Monday, January 21, 2019

Sweeping the Room with a Glance

Now that I'm back from vacation, I find myself in a unique position.

Technically, I came back back to three assignments that came my way while I was in the Keys and which I automatically said yes to. No pressure, but one of them was due today so I knocked that out and set up interviews for the other two. But a freelancer's got to pitch to live, so I did that, too, scoring a few more assignments due the beginning of February.

All of which is well and good, but what's a relaxed and refreshed woman to do on a frigid day until those interviews begin?

I mean, besides go score an everything bagel from Nate's to get her Richmond groove back?

Despite morning temperatures in the teens with the wind making it feel like 7 degrees, I reunited with Mac and did our river walk, except with about three times as many layers as usual. Needless to say, we were in the minority choosing to be outside on a day like this and from Broad Street to Brown's Island, humans were in short supply.

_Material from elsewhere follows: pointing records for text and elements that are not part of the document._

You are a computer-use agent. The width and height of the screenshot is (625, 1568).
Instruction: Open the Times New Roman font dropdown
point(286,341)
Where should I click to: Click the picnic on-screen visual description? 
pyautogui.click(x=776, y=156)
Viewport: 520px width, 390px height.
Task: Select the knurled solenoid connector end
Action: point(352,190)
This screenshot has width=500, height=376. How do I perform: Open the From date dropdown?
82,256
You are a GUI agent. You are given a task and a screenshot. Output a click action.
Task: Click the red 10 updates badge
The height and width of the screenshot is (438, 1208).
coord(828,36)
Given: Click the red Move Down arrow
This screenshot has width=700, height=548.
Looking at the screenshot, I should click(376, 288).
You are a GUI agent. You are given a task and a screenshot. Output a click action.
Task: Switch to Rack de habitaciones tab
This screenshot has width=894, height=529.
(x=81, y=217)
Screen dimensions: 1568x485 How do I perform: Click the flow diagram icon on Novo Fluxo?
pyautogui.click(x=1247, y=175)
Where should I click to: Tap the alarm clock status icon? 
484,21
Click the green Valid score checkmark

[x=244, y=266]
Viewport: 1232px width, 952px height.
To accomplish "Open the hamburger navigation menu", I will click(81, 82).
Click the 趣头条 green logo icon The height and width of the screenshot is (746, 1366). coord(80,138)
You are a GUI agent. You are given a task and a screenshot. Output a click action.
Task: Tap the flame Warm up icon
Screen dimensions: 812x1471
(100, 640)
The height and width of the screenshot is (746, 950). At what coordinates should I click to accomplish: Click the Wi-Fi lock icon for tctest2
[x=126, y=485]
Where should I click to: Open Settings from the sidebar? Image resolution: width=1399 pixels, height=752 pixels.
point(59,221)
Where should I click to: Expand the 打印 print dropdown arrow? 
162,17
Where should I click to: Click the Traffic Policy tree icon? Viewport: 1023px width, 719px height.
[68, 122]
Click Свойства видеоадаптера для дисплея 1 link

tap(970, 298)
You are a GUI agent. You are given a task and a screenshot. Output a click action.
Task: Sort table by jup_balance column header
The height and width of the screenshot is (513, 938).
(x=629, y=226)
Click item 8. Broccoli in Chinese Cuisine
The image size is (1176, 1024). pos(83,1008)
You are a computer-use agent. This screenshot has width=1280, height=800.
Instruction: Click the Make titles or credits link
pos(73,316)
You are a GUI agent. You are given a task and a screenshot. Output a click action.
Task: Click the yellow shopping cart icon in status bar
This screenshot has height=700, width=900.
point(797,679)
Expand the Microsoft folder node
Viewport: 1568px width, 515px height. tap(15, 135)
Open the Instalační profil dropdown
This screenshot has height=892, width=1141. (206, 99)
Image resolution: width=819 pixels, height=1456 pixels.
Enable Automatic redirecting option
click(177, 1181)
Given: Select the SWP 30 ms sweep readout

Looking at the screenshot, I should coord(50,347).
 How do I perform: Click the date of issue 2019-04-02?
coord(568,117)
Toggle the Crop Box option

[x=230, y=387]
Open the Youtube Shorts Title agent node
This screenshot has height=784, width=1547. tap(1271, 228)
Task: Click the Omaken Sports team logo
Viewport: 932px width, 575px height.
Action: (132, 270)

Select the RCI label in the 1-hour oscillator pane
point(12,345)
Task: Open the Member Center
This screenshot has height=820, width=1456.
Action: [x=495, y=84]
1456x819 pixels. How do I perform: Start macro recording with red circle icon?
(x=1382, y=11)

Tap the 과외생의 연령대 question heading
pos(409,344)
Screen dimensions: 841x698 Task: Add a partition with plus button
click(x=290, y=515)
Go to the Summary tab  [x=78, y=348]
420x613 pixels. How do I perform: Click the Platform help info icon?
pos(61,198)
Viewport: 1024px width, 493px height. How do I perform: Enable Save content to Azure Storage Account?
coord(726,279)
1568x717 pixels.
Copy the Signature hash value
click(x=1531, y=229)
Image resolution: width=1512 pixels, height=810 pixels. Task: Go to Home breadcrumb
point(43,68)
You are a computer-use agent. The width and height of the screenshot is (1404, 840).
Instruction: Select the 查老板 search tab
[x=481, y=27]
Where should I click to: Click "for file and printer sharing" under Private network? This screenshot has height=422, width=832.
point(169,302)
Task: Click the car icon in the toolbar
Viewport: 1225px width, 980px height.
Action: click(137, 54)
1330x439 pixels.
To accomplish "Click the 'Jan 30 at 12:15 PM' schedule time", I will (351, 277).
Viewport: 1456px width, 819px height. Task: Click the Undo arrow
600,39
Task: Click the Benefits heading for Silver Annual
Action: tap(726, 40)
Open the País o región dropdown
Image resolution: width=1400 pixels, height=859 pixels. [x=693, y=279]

If there was a bright side to freezing our patooties off, it was that by the time we got back, the temperature had climbed to a whopping 9 degrees, so at least it was warming up nicely.

But apparently not enough for my worrywart Mom, who called to tell me to crank up my heat because whatever I had it set on (64, as I always do during winter), she had just seen on TV that terrible things happen to people if their heat is too low during the vortex and she was quite sure mine was too low.

Because no matter how old you are or how long you've been taking care of yourself, Mom always knows best.

Once the work I could do was finished, I realized I had the time to do the housekeeping that I'd put on hiatus a month ago to meet all the deadlines I needed to in order to skip town for sixteen days.

Even though my apartment is pretty much always neat and organized, I can ignore dust balls and hairballs like Stevie Wonder. After a while, I don't even see the shriveled up leaves and flowers that the houseplants shed on the floor near the sunny front windows.

And those Christmas presents that never got put away? About damn time, don't you think?

So with resolve in my heart and absolutely nothing better to do, I set out to thoroughly clean house. And I have to say, polishing bookshelves, wiping down stereo equipment and dusting artwork and photographs is a solid way to remind myself that I like my simple life here, even if the polar vortex is fracturing and there are ice patterns inside my storm windows.

Granted, the vigorous cardio workout of sweeping and mopping floors to get my blood moving didn't hurt my motivation, nor did having music blaring as accompaniment.

I was so overcome by domesticity that I even - gasp! - baked a lemon poundcake, although that could be attributable to wanting to have the oven on, I can't be sure.

Once even baseboards were clean and picture frames relieved of their dust layers, it finally occurred to me. I could go out in search of culture like I used to do before deadlines overcame my life or the beach made such things superfluous.

News flash: I could go to a movie. My brain was so beach relaxed that I'd forgotten I could do something rather than just be.

Wearing nearly as many layers as I had to walk this morning - cut me some slack, it was feeling like 16 degrees out there and my body had gotten acclimated to lows of 67 - I set out for Movieland to see "If Beale Street Could Talk," the new film from "Moonlight" director Barry Jenkins, the one I'd missed at this year's Afrikana Film Fest.

That it was based on James Baldwin's 1974 novel of the same name only added to the appeal, especially after having seen the documentary "I Am Not Your Negro" based on Baldwin's unfinished manuscript.

Mesmerizingly beautiful, excruciatingly poignant, exquisitely acted and gut-wrenchingly on point about social justice, the movie was as compelling as "Moonlight" had been and every bit as important a piece of cinema. Scenes unfolded slowly and naturally, which I love, and the jazz-inflected score was a masterpiece.

My only complaint was that everyone else in the theater was part of a couple, none of whom hesitated to talk to their partner throughout the film. Generally, if there's a talker, I don't hesitate to shush them, but you can't shush 20 people.

Even so, the movie was so moving and gorgeously shot that nothing could have ruined it for me. Baldwin was a brilliant writer and Jenkins is a genius filmmaker and the result is a movie that all but casts a spell on the viewer, even when they have to put up with people acting like they're in their own living rooms.

And did I mention that my mine is spotless? Although now that I've remembered that I don't have to spend time in it, I'm not sure it matters.

Silly girl, I should have been catching up on my beach reading.